Thoughts on next gen consoles CPU: 8x1.6Ghz Jaguar cores

my ? goes to how Durango is getting the 200GFLOP rating when we're rating PS4 at 102.4GFLOPS using simple math. I did the math too so I understand how the 102.4GFlops came from. I also think the 102.4 Flops is most probably accurate.

Somehow these cores for durango would need to do something like 8 Adds + 8 multis in a clock.
If not that, then it would either be 3.2Ghz (lol) or 16 cores (clearly inaccurate)

[strike]or secret sauce[/strike]
standard Jaguar has a 128 but ALU, thus why 4 adds and 4 muls per clock. AVX uses 256 bit. It's possible MS had them extend the ALU width to 256 bit to take full advantage of AVX properly. That would result in 8 adds and 8 muls per clock.
 
With just 16 regs, that would be pretty badly limited by the memory pipeline.

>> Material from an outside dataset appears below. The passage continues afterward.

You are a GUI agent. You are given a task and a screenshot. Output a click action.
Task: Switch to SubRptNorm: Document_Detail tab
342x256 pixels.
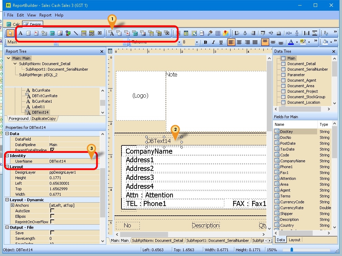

The Bobcat FPU has a retirement queue of 40 entries (ie. only 40 of the 56 instructions in the ROB can effectively produce a FP result), which brings the number of physical registers to 56 (40+16). I'd expect Jaguar to be similar. This is enough to easily cover L2 hits, but not nearly enough to schedule around main memory latency.

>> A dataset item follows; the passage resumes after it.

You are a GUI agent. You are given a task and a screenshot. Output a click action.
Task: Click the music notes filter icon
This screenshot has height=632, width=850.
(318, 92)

I'm guessing they are relying on aggressive prefetching to get lower effective main memory latency. Alternatively they could use a chunk of ESRAM as low latency memory and orchestrate the move engines to double buffer matrix tiles (tricky, so best left for library functions like BLAS and generic box solvers etc.)

Cheers

EDIT: Sorry, this is the Orbis thread, ignore the ESRAM bit
 
Last edited by a moderator:
Prediction: The enhancements that were said to be happening to the Durango CPU will actually show up on the PS4 CPU article from vgleaks.
---
If the CPUs are identical in both consoles, won't both machines have to deal with this same problem? And I was under the impression that DDR3 sports superior latencies to GDDR5, which should make DDR the ideal choice for this CPU.

Is there something that I'm missing? I also believe these latencies are quite an improvement over the cache hit latencies that were present on the 360 and PS3, are they not?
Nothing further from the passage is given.